A certain curiosity and ability to manage their own work is also expected from the developers. Everyone is also free to develop both their own and their unit's activities. You can influence your own career development, and it’s not imposed from above: if you feel a burning need to take responsibility for a particular area, you can steer your career in that direction.
Challenging jobs require curiosity and the ability to learn
One of the main reasons for well-being at work is a professionally interesting job.
"In integration, interfaces and technologies are constantly evolving and changing, so you can explore and learn new things all the time," says Jura, adding, "Here you can see from a very interesting angle how our own integration system is evolving.”
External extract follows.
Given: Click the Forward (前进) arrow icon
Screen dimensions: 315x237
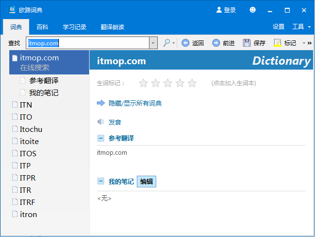Looking at the screenshot, I should point(216,43).
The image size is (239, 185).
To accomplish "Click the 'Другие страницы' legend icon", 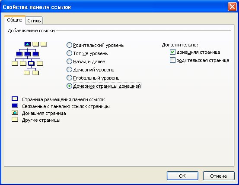I will [x=15, y=120].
Much of the work is done on the Frends integration platform. It's the platform on which the majority of our clients' projects are implemented. Frends has a web interface that allows you to orchestrate different processes and to plan and implement how information moves from one place to another.
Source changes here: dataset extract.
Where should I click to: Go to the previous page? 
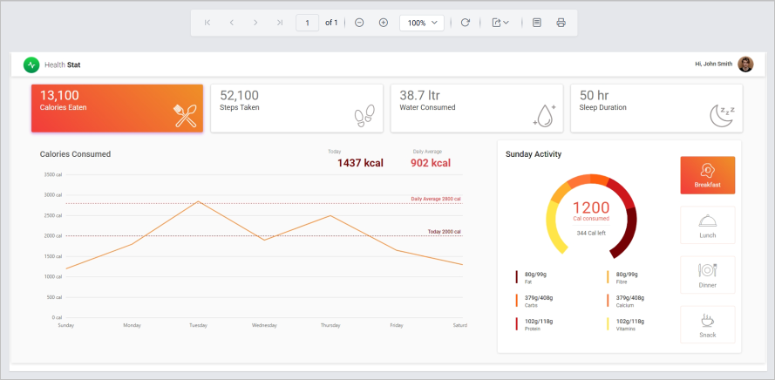231,23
"There are many advantages to using our own product: we have an in-house product development team that is very responsive and listens to our wishes. This allows us to develop the tool quickly, and if there are any problems, we can get help immediately.”
So, what kind of person could work with integrations?
It's hard to pinpoint one ideal person, as the job suits many different personalities. A sense of humour is always a good thing, and here you shouldn't take yourself too seriously. A technical background is an advantage, but Jura says you don't need to be a hardcore coder, as Frends is a low-code platform.
"In integrations, the ability to see the big picture is more useful," says Jura.
You don't need to be a complete integration expert, but you should definitely be willing to learn and ask for help when needed.